— Your instructions —
Below are some records. Return exactly the lines from the one containing "The width and height of the screenshot is (189, 180)." through the one containing "Click the Deploy", both included, and only those.

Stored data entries
┏━━
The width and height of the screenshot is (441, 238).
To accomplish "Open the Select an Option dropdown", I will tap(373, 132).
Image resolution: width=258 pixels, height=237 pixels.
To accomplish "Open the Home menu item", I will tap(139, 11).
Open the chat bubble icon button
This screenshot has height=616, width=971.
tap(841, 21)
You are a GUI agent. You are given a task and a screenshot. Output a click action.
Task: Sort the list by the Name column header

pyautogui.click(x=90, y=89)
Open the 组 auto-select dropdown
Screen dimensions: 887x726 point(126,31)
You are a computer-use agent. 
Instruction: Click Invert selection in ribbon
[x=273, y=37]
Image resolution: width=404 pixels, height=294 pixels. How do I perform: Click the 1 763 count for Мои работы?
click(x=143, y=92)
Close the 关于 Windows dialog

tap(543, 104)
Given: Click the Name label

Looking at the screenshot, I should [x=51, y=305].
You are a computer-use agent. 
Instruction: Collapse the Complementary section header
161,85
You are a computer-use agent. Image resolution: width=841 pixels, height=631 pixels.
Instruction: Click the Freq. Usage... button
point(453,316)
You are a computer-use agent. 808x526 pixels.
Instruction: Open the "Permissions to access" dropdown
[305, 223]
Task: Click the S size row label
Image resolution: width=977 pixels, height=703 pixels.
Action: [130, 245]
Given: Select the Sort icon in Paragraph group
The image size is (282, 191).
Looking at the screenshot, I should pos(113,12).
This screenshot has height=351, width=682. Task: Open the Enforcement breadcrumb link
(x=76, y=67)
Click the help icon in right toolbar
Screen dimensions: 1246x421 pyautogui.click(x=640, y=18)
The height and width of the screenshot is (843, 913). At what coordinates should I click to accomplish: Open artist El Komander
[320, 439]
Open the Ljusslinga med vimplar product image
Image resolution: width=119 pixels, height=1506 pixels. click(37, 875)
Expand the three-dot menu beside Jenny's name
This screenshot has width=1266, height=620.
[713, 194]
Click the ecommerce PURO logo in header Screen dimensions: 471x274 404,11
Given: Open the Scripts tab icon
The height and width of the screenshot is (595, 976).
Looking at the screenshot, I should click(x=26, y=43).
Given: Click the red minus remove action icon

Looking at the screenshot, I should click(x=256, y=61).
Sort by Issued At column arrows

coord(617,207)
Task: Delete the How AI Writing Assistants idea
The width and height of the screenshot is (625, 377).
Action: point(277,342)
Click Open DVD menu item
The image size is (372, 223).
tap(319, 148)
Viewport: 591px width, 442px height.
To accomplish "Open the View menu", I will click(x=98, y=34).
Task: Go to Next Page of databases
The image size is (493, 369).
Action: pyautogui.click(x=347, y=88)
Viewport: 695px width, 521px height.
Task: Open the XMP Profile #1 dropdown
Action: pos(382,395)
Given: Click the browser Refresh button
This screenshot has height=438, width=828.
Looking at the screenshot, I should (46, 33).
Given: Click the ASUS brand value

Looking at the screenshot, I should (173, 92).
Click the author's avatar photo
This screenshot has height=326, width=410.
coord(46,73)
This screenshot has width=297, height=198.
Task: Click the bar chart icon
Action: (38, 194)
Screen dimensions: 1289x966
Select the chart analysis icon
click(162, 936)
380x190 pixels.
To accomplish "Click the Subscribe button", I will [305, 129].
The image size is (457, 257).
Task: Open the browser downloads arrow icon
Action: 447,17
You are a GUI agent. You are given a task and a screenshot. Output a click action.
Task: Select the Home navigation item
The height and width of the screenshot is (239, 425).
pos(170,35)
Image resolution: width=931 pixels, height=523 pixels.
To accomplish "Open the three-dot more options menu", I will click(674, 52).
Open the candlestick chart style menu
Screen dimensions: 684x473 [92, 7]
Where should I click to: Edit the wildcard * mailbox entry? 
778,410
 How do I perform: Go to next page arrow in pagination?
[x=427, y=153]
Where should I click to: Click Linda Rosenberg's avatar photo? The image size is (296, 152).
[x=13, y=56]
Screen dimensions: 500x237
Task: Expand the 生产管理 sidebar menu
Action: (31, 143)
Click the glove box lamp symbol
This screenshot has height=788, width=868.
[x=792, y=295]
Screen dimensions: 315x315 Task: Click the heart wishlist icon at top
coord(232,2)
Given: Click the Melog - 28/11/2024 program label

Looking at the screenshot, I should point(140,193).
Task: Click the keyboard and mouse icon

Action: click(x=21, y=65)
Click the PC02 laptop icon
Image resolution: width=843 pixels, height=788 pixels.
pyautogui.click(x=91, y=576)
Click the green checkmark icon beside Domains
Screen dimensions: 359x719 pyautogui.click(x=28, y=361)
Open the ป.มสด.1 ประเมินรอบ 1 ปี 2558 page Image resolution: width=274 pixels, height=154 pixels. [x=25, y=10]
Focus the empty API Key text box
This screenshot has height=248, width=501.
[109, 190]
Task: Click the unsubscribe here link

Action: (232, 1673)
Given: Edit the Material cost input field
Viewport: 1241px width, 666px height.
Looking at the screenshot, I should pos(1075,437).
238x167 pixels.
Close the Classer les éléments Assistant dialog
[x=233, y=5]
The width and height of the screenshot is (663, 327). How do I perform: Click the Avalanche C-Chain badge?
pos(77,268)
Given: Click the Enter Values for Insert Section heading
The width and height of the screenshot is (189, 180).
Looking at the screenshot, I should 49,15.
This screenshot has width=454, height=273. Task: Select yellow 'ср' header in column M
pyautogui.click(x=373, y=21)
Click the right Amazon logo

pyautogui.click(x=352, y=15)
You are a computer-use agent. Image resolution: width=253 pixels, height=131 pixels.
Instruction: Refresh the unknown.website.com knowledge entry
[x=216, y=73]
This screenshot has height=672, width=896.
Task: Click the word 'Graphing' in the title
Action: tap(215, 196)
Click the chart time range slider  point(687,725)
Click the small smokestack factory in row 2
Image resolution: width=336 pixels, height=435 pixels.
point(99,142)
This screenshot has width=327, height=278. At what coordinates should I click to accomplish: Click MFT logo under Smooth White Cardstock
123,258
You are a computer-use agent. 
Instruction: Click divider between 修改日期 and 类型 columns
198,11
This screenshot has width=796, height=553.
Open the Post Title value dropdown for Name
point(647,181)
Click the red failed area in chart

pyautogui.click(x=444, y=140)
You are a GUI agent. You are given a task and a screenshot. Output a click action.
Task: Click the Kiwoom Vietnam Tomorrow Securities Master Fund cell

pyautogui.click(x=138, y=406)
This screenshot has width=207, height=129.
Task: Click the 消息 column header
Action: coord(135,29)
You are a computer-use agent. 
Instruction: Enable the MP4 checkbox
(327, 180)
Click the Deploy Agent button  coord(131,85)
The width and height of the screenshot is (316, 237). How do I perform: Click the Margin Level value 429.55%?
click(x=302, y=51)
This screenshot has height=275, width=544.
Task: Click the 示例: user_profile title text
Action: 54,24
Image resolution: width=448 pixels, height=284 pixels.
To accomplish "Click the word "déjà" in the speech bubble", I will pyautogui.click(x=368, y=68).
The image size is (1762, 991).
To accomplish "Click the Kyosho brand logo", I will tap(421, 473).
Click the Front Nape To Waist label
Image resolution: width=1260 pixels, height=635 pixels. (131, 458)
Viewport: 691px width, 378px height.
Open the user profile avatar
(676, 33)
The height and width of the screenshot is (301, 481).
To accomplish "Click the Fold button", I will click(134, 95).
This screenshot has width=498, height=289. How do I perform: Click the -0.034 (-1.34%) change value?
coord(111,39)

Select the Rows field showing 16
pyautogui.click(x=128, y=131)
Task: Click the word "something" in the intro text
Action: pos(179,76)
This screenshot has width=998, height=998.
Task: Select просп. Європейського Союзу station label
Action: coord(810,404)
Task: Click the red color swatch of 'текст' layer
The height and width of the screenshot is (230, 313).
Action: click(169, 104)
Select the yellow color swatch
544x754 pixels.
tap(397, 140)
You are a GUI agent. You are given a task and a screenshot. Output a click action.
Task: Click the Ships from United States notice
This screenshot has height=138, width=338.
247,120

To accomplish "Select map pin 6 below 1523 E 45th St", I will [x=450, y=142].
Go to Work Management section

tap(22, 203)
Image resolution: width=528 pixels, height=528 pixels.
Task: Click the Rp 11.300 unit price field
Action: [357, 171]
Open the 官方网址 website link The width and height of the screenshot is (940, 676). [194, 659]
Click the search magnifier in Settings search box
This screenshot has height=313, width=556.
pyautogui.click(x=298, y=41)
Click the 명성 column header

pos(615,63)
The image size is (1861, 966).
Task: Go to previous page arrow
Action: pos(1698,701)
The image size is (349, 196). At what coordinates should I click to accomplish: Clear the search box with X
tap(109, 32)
┗━━
— Solution to this task —
The width and height of the screenshot is (189, 180).
Looking at the screenshot, I should 49,15.
This screenshot has width=454, height=273. Task: Select yellow 'ср' header in column M
pyautogui.click(x=373, y=21)
Click the right Amazon logo

pyautogui.click(x=352, y=15)
You are a computer-use agent. Image resolution: width=253 pixels, height=131 pixels.
Instruction: Refresh the unknown.website.com knowledge entry
[x=216, y=73]
This screenshot has height=672, width=896.
Task: Click the word 'Graphing' in the title
Action: tap(215, 196)
Click the chart time range slider  point(687,725)
Click the small smokestack factory in row 2
Image resolution: width=336 pixels, height=435 pixels.
point(99,142)
This screenshot has width=327, height=278. At what coordinates should I click to accomplish: Click MFT logo under Smooth White Cardstock
123,258
You are a computer-use agent. 
Instruction: Click divider between 修改日期 and 类型 columns
198,11
This screenshot has width=796, height=553.
Open the Post Title value dropdown for Name
point(647,181)
Click the red failed area in chart

pyautogui.click(x=444, y=140)
You are a GUI agent. You are given a task and a screenshot. Output a click action.
Task: Click the Kiwoom Vietnam Tomorrow Securities Master Fund cell

pyautogui.click(x=138, y=406)
This screenshot has width=207, height=129.
Task: Click the 消息 column header
Action: coord(135,29)
You are a computer-use agent. 
Instruction: Enable the MP4 checkbox
(327, 180)
Click the Deploy Agent button  coord(131,85)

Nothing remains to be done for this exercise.